Last year, Tennessee football linebackers had a huge issue in containment. Ole Miss Rebels quarterback Matt Corrall rushed for 195 yards. Alabama Crimson Tide quarterback Bryce Young had 42 yards, his best rushing performance of that year.
Even Kentucky Wildcats quarterback Will Levis, a drop-back passer, had 47 rushing yards and two rushing touchdowns against them. This year, though, it’s all changed.
Young had minus-four yards. Levis had minus-22 yards. He wasn’t even able to throw for 100 yards because the linebackers were always in position. Brian Jean-Mary said the success starts with the run.
“Defensively, we still always hang our hat on trying to stop the run” he said in a Tuesday press conference. “You don’t ever just say you’re going to take one aspect away, but it always starts with run defense with most defenses, so we want to make sure we can take the run away.”

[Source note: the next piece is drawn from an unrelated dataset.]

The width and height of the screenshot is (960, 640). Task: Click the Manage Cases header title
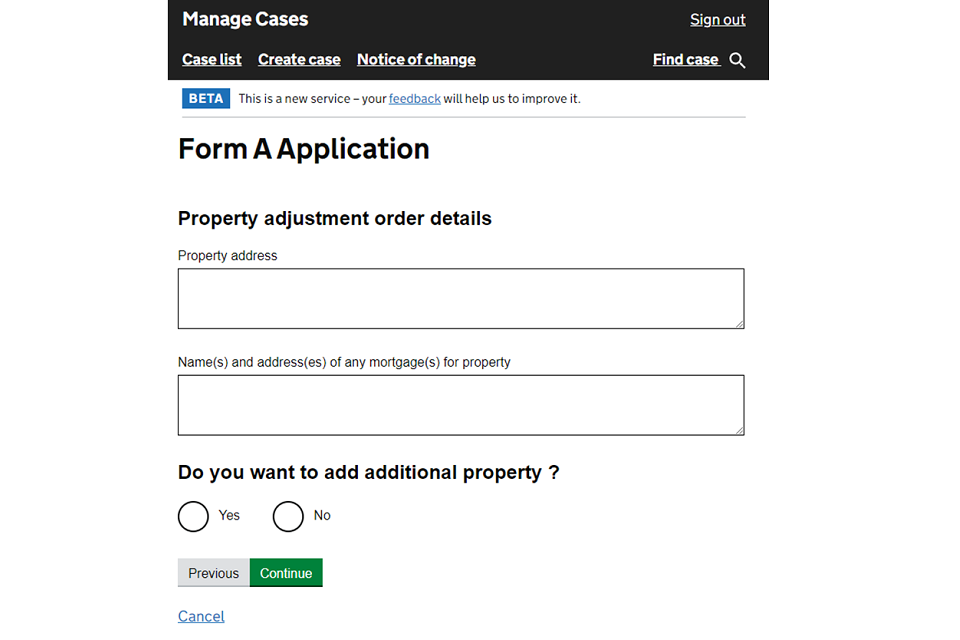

They certainly did that in this one. Kentucky averaged just under three yards a carry. Detractors will point to Chris Rodriguez Jr. getting hurt, but he had just 15 carries for 64 yards.
That’s an average of 4.3 yards a carry, a full yard below his seasonal average. Crucial to that, though, was the Vols’ linebackers playing assignment football. Jean-Mary said it’s a team effort.
“It’s obviously building a run wall,” he said. “We want to have every gap covered, all of our assignments handled, whether you’re the force player or you’re a field player, on every run play, and we try to make that a big point of emphasis, and I think our run wall, starting with our D-line, has been so much better.”
A huge part of that improvement is obviously the development of returning starters Aaron Beasley and Jeremy Banks, particularly Beasley. However, Juwan Mitchell returning to health was another part of that.
Mitchell finished with a team-leading eight tackles in the game. He also had one of the Vols’ three interceptions, caused by a Doneiko Slaughter. Still, Jean-Mary noted he had to be in position to make all the plays he made.
“We had to do a good job of getting off of blocks, and he did a great job of finding the football, but it’s also not just finding it. It’s getting the ball on the ground, and he did an even better job there,” he said. “I’ve always said Juwan’s super talented. The big thing was just getting him healthy and getting him in a rhythm where he could go out there and play and show what type of player he was, so it’s a combination of both.”
Now, Tennessee football faces another test. The Georgia Bulldogs are 8-0, defending national champions and still have their quarterback returning from that team.
Stetson Bennett has just nine touchdowns, but he only has three interceptions. Also, he’s averaging over 293 yards a game and nearly nine yards an attempt.
“He makes some big-time throws, and he’s able to extend some plays,” Jean-Mary said of Bennett. “He’s, to us, one of the better quarterbacks we’ve seen so far this year, and I know we’ve seen some really good quarterbacks.”
Last year, Bennett was 17-of-29 for 213 yards and a touchdown against the Vols. He also ran eight times for 40 yards and a touchdown, continuing that tradition.
In addition to the containment factor, which has improved, the Vols also have to contain tight end Brock Bowers, who has 31 catches for a team-leading 537 yards and three touchdowns. Last year, he had two catches for 23 yards against the Vols.
“He’s one of the big pieces of their offense,” Jean-Mary said of Bowers. “It’s his versatility. He can line up anywhere on the field.”
Obviously, containing Bennett and keeping an eye on Bowers will be crucial for Tennessee football, and going back to containment, Jean-Mary stressed field awareness. That’s where the improvement has been key.
“Field awareness always starts with, obviously, your preparation and understanding what formation that the offense is in versus the defense that you’re in,” he said. “You always want to anticipate how people are going to try to attack you.”